### READING PASSAGE

The Art Car Boot Fair has been known for being gloriously democratic and making the work of leading artists available to all in a fun and unintimidating way since 2003. However over that long and exuberant history, few artists can match Sean Worrall in terms of making their work accessible. 

In 2017 he made 100 small paintings and sold them for £1 each and previous to that had a habit of regularly leaving his artwork around the place for people to happen upon and take home. Add to that his generosity to other artists and arts initiatives in his role as curator/gallerist of Cultivate, founded with Emma Harvey, plus the long history of his Organ project - in so many ways Sean epitomises the spirit of the Art Car Boot Fair. He was also kind enough to introduce us to popular regulars in our line-up; Julia Maddison and Quiet British Accent. So we thought we’d ask him to reflect on Cultivate and the punk origins of Organ and also let us know what he and Emma have in store for the our Flora & Fauna edition coming up in May. Here is his response:

'The Organ started back in the fractured art school days sometime in the last century, a handmade hand-painted zine, a beast started by two people then known as Sean and Marina Organ (well that's what everyone else called us). Marina an animator and Sean Worrall a painter, it was a punk rock thing, underground alternative music, art, underculture, broken photocopiers, typewriters, issue 4 came out on a cassette, issue 7 was fly posted on walls, mostly it was photocopied zines wrapped in hand painted covers (by issue 3 we were hand painting runs of a thousand), it was mostly sold by hand at gigs, galleries and such. 

Along the way Organ evolved into a record label, hundreds (thousands) of underground gigs mostly in London, a weekly TV show well before the days of YouTube, a radio show on London arts radio station Resonance FM,  Organ itself evolved and became a full on glossy magazine sold all over the world. The last print edition came out in 2011, producing a full-on monthly magazine and running a way too busy record label was getting in the way of painting and well something had to give.

A Flower by Sean Worrall

Sean had always been painting, pieces on the street, pieces on fabric, exhibitions, record sleeves, gig posters, magazine covers, somewhere along the line he started curating art shows, pulling artists together, art shows in squats, in West London basements, gathering together an ever evolving cast of creative people, painters, musicians, gig promoters, art curators, the week-long Eight Day Itch festival was one of many highlights. 

In 2011 there was the Stinging Netil, a take over of a whole East London market, bands playing all day, groups of artists taking on the 40 or so market stalls together, one of those artists was painter Emma Harvey. Emma had taken part in a number of Sean's curated shows already, the feel of the Stinging Netil - something that was built on the the legacy or the DIY spirit of the early Art Car Boot Fairs and especially Joshua Compston's seminal Fate Worse Than Death - the feel of the Stinging Netil and artists coming together to make it happen demanded we do more. A gallery space smack bang in the middle of the then thriving East London art thing that was Vyner Street was somehow acquired, the original idea was a collective, collectives never work, Emma and Sean quickly became the driving forces, and between 2011 and the end of 2014 at Cultivate Vyner Street, Sean and Emma, working together, curated a non-stop never-closed, ever evolving programme of art shows.

######
### DATA SEGMENT

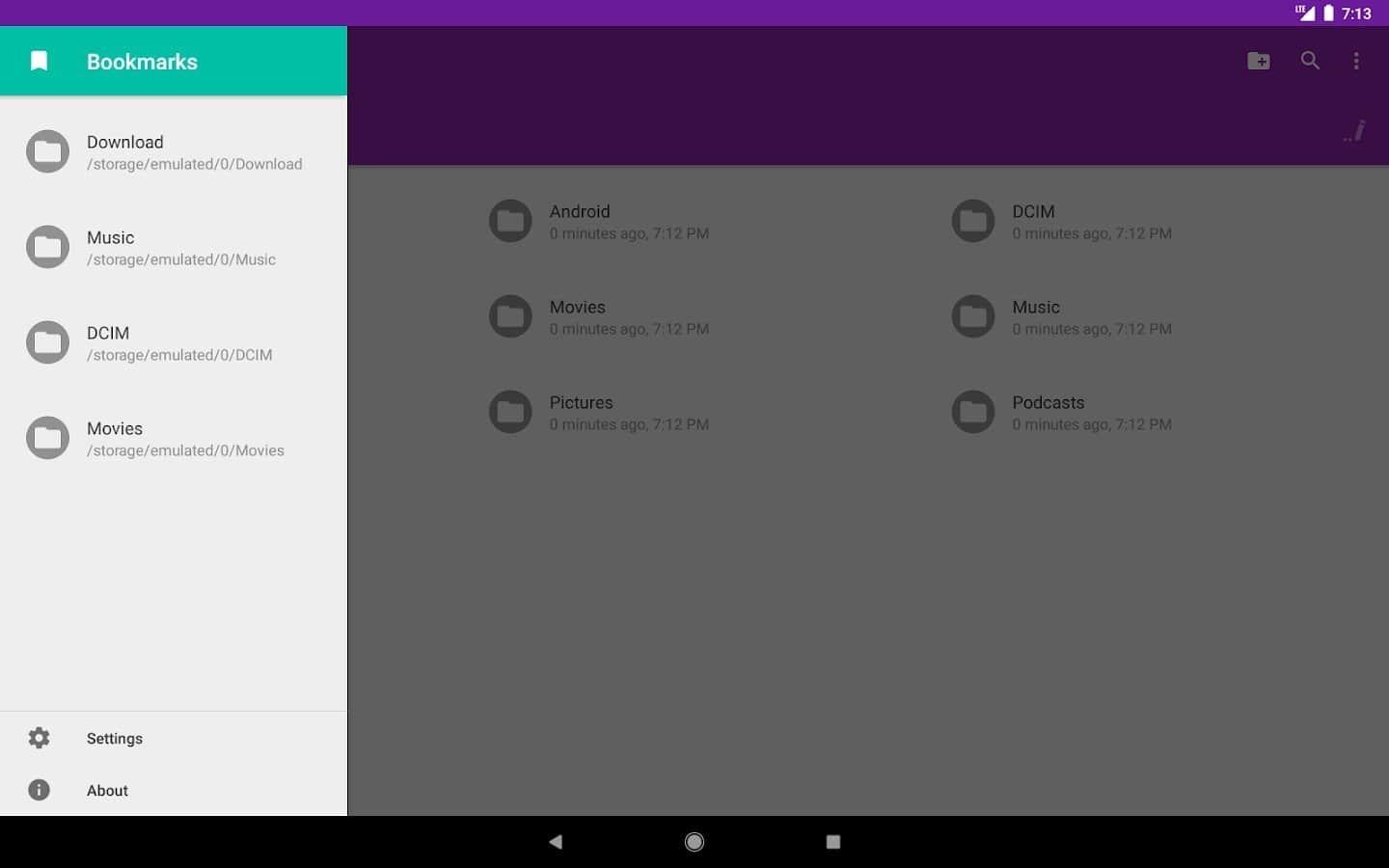Open the Pictures folder in file list
The height and width of the screenshot is (868, 1389).
(581, 412)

######

SET TASKS:
A – In the Sean Worrall piece, rewrite the paragraph beginning "Along the way Organ evolved" as a short bulleted list that keeps its main facts.
B – Answer these questions from the Sean Worrall piece, one line per answer, marking each answer the same way:
(i) What price did Sean Worrall charge for each of the 100 small paintings he made in 2017?
(ii) On what format did issue 4 of Organ come out?
(iii) On which street was the gallery space that Sean and Emma ran from 2011 to the end of 2014?
C – Transcribe the Sean Worrall piece word for word between "The Art Car Boot Fair has" and "their work accessible.", inclusive.

ANSWERS IN ORDER:
A –
- Organ grew into a record label.
- It put on hundreds (thousands) of underground gigs, mostly in London.
- It had a weekly TV show before YouTube, and a radio show on the London arts station Resonance FM.
- Organ became a glossy magazine sold all over the world.
- The last print edition came out in 2011. Producing a monthly magazine and running a busy record label were getting in the way of painting.

B –
(i) £1 each
(ii) On a cassette
(iii) Vyner Street

C –
The Art Car Boot Fair has been known for being gloriously democratic and making the work of leading artists available to all in a fun and unintimidating way since 2003. However over that long and exuberant history, few artists can match Sean Worrall in terms of making their work accessible.